Study design: Phase 2. Experimental: Ganoderma lucidum spore & Chemotherapy; Placebo Comparator: Placebo & Chemotherapy.
Outcome Measure:
Statistical analysis: All experiment results were analyzed with Statistical Product and Service Solutions (SPSS) software (version 16.0). Data are presented as mean±standard deviation and analysed by one-way ANOVA. Semi-quantitative data were compared using the Kruskal- Wallis nonparametric analysis. The results were considered statistically significant at P<0.05.
Ganoderma lucidum spore, as a natural substance is widely recognized and used in tumor patients for its nutritive value. The effect has proved that Ganoderma lucidum spore which has polysaccharide, triterpene compounds and the other trace elements, combined with chemotherapy can reduce toxicity and enhance efficacy in patients.

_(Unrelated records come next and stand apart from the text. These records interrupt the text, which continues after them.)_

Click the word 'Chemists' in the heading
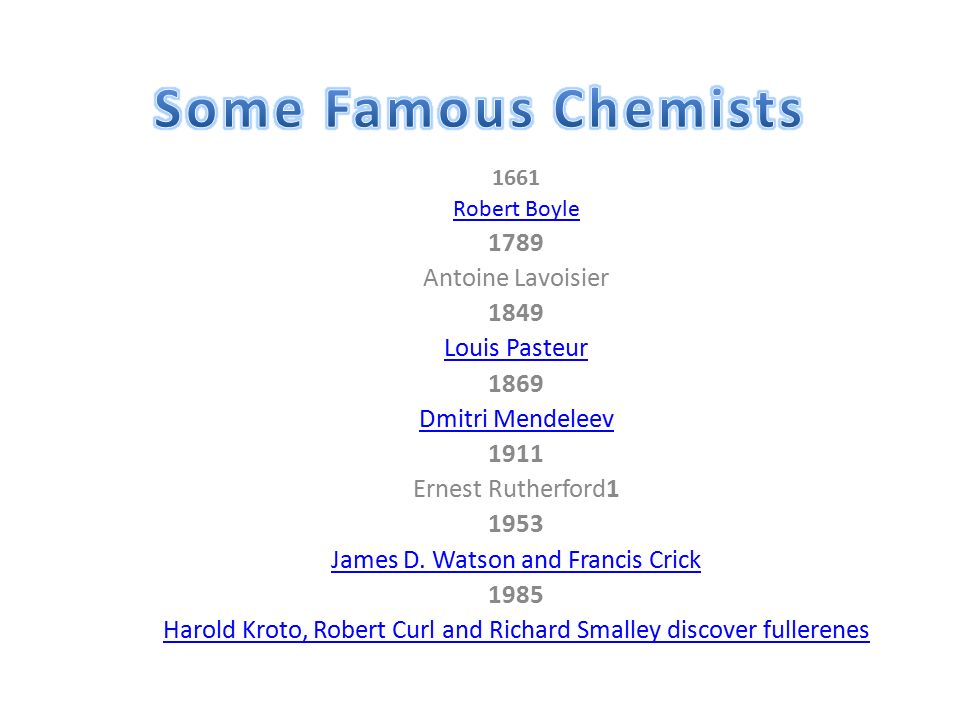The image size is (960, 720). pos(678,108)
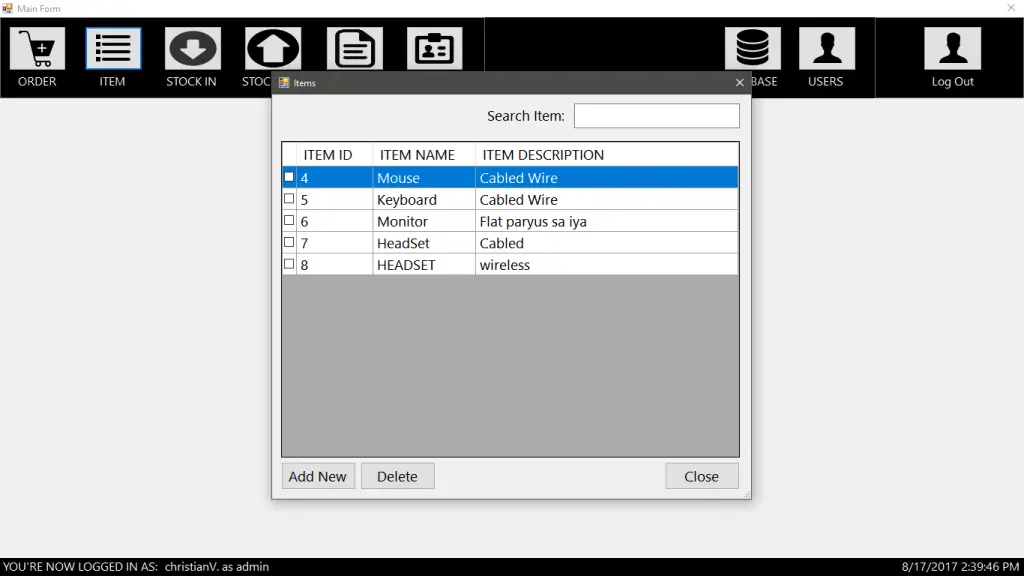The width and height of the screenshot is (1024, 576).
Task: Open the stock out upload arrow icon
Action: click(272, 48)
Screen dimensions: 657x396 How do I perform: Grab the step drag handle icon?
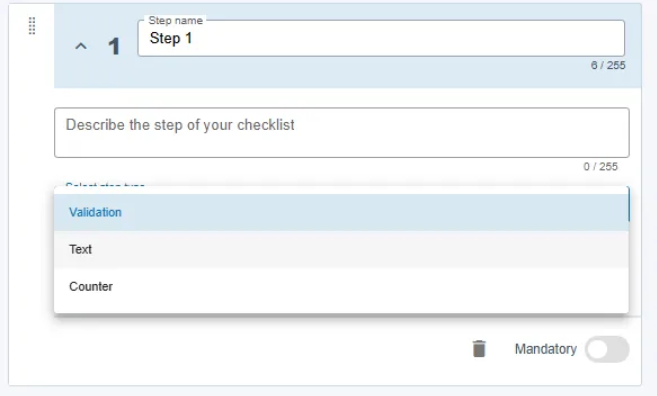tap(32, 26)
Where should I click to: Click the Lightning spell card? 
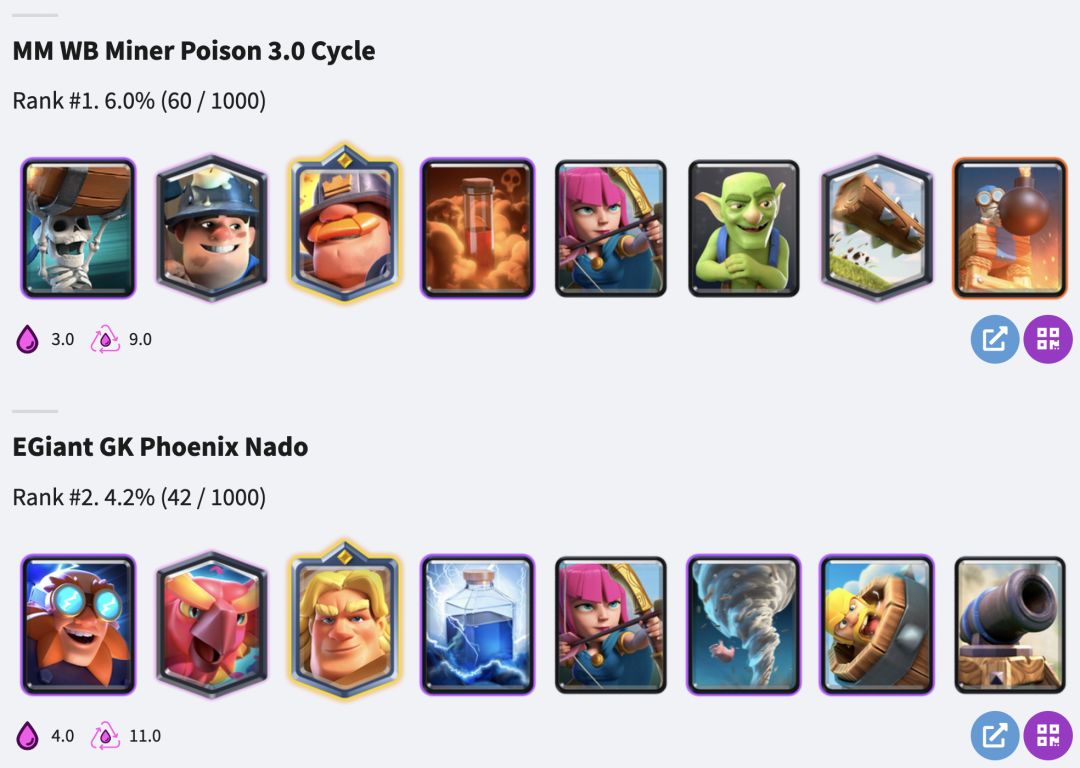tap(477, 624)
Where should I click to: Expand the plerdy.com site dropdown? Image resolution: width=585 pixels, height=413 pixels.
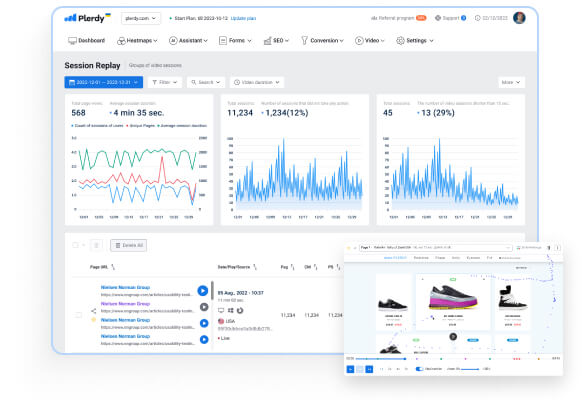(141, 18)
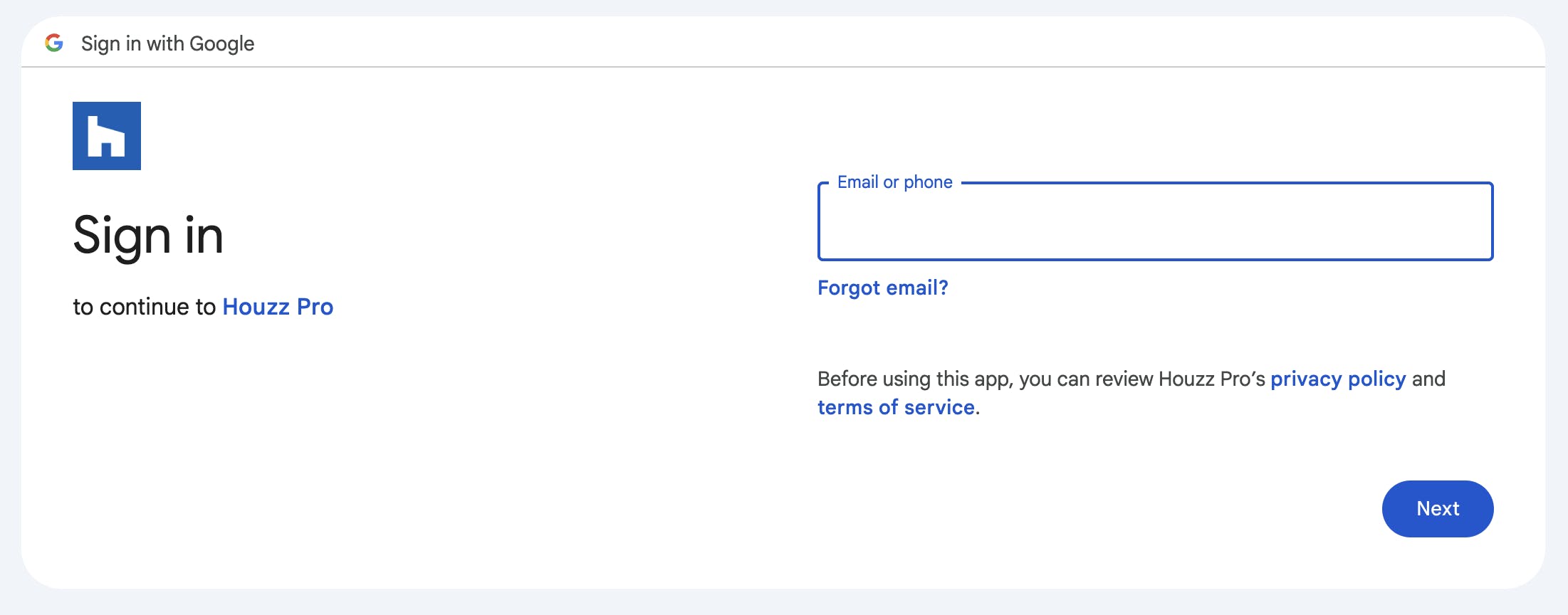The width and height of the screenshot is (1568, 615).
Task: Click the word "and" after privacy policy
Action: 1428,379
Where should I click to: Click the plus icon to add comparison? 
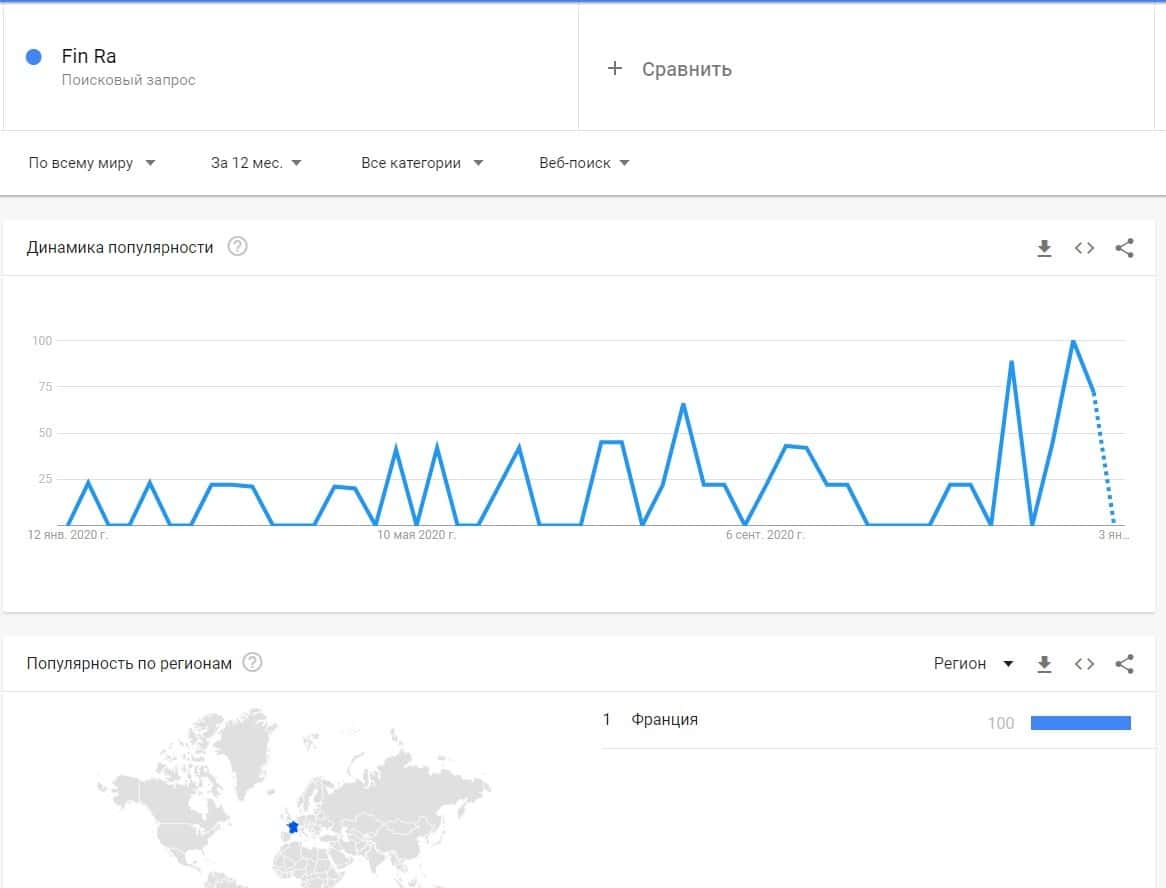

Ganoderma lucidum spore can reduce bone narrow depression, gastrointestinal mucosal damage and enhance the immunity. Previous studies have reported that Ganoderma lucidum spore have antivirus, antineoplastic, decreasing blood lipids, hypoglycemic and anti-hypoxic activities. The objective of this study is to observe the effect of Ganoderma lucidum spore based combination chemotherapy in treatment of patients. And then to detect the serum level of SOD, MDA, pro-inflammatory factors, stress hormones and GSH-PX.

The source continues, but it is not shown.